*Document source*:

Le nouveau pouvoir remet en cause le principe de neutralité administrative, considérant certains hauts fonctionnaires comme trop liés à l'ancien régime. Une volonté de rupture qui suscite inquiétudes et controverses au sein de l'appareil d'État
Le Sénégal est en proie à une profonde mutation administrative. Les récents changements politiques ont relancé un débat houleux sur l'impartialité des fonctionnaires et le rôle de l'Administration dans la société. Les accusations de politisation de l'État, portées notamment par la presse, ont mis en lumière les tensions entre la volonté de rupture et la nécessité de préserver une Administration efficace et neutre. Alors que le nouveau régime cherche à imprimer sa marque, les questions se multiplient quant aux critères de sélection des agents publics et aux conséquences de ces choix sur la qualité des services rendus.
La question de l'impartialité au sein de l'Administration publique sénégalaise a été récemment relancée par les médias, dans un contexte politique marqué par des tensions. Les accusations portées à l'encontre de certains fonctionnaires ont ravivé le débat sur leur rôle et leur indépendance. Alors qu'un nouveau régime vise à instaurer un changement, des opinions divergentes se confrontent, souvent teintées de ressentiment et de manipulations.
Récemment, les médias ont soulevé un tollé en désignant plusieurs dirigeants du secteur énergétique comme des ‘’figures du système Macky Sall’’. Cette dénonciation a aussi bien suscité des applaudissements que des critiques virulentes. Les partisans de la nouvelle administration, notamment ceux du parti Pastef, saluent la volonté de séparer les partisans du passé des nouvelles dynamiques nécessaires à la construction d’un Sénégal nouveau.

Entrées de données:
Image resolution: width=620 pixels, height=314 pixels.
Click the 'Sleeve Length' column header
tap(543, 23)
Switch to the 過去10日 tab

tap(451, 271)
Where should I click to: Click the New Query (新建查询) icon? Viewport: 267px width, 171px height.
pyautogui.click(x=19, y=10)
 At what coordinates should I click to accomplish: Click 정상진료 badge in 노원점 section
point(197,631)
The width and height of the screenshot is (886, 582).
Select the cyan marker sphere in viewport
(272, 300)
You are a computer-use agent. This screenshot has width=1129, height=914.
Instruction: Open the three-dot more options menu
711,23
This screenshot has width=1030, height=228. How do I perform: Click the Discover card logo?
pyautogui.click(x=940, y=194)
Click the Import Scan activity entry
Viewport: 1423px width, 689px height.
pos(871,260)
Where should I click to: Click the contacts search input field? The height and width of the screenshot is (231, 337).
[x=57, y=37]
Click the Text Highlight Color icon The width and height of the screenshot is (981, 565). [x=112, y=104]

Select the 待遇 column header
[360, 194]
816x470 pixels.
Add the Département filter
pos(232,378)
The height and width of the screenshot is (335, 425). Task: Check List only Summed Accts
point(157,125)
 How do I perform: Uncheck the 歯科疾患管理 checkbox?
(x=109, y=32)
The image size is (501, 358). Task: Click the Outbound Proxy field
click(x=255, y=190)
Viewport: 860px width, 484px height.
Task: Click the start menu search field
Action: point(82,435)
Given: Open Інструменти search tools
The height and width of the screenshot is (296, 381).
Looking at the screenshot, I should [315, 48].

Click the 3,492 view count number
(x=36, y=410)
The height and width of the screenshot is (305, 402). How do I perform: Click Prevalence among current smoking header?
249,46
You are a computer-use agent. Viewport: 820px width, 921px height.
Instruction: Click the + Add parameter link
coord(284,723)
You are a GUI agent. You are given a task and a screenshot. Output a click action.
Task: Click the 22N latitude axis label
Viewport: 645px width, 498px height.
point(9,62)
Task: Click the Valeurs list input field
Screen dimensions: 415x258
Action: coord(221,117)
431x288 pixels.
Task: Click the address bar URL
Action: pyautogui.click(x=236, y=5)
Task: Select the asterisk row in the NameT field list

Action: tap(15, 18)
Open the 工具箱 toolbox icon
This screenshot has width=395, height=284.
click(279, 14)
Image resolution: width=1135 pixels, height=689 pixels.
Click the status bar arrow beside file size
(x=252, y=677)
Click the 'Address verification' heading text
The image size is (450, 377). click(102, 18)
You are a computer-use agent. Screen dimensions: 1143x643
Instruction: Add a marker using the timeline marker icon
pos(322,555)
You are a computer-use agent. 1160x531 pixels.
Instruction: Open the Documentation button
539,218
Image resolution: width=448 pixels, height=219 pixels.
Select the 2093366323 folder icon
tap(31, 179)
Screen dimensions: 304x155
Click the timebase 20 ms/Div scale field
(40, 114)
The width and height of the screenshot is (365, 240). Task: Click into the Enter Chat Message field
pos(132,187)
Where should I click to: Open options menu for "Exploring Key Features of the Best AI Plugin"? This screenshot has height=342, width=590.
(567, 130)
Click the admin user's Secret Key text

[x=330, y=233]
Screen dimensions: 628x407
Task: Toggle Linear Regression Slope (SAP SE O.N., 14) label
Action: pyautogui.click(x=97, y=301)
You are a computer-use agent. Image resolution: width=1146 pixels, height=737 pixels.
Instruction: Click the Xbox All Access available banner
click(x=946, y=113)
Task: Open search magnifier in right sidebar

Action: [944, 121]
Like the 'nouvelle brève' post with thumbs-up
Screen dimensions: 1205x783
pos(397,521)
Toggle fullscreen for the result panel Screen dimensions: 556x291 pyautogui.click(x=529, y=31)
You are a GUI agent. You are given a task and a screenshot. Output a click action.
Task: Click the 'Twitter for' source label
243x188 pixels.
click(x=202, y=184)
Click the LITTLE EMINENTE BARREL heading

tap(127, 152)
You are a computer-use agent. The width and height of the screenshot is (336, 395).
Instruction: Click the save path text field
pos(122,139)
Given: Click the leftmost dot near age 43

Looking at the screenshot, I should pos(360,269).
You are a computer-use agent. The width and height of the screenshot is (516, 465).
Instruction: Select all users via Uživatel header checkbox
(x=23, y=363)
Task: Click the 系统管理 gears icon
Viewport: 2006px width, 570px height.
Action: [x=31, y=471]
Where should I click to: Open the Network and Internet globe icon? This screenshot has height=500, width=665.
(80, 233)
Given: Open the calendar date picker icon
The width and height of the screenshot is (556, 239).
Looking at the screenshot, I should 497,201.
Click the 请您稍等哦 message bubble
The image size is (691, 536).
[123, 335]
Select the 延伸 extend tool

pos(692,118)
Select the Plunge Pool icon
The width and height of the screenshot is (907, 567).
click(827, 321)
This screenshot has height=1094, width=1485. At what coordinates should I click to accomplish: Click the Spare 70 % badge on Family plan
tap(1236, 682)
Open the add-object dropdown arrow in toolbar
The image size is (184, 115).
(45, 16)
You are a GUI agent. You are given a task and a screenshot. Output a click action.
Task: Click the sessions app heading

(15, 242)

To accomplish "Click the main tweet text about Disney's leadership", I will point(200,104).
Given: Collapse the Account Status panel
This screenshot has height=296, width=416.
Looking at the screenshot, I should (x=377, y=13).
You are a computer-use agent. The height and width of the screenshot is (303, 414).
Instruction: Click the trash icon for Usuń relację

*Questions d'étude*:
A. Répondez aux questions suivantes d'après le document source.
(i) Par qui, notamment, les accusations de politisation de l'État ont-elles été portées ?
(ii) Quels dirigeants les médias ont-ils désignés comme des « figures du système Macky Sall » ?
(iii) De quel parti sont notamment issus les partisans de la nouvelle administration qui saluent cette volonté de séparation ?
B. Extrayez du document source le passage qui s'ouvre sur les mots contenant « Le nouveau pouvoir » et se termine par « des services rendus. ».
C. Selon le document source, pourquoi le nouveau pouvoir remet-il en cause le principe de neutralité administrative ? Répondez en une à trois phrases.

*Corrigé*:
A.
(i) Elles ont été portées notamment par la presse.
(ii) Il s'agit de plusieurs dirigeants du secteur énergétique.
(iii) Ces partisans sont notamment issus du parti Pastef.

B.
Le nouveau pouvoir remet en cause le principe de neutralité administrative, considérant certains hauts fonctionnaires comme trop liés à l'ancien régime. Une volonté de rupture qui suscite inquiétudes et controverses au sein de l'appareil d'État
Le Sénégal est en proie à une profonde mutation administrative. Les récents changements politiques ont relancé un débat houleux sur l'impartialité des fonctionnaires et le rôle de l'Administration dans la société. Les accusations de politisation de l'État, portées notamment par la presse, ont mis en lumière les tensions entre la volonté de rupture et la nécessité de préserver une Administration efficace et neutre. Alors que le nouveau régime cherche à imprimer sa marque, les questions se multiplient quant aux critères de sélection des agents publics et aux conséquences de ces choix sur la qualité des services rendus.

C. Le nouveau pouvoir remet en cause ce principe parce qu'il considère certains hauts fonctionnaires comme trop liés à l'ancien régime.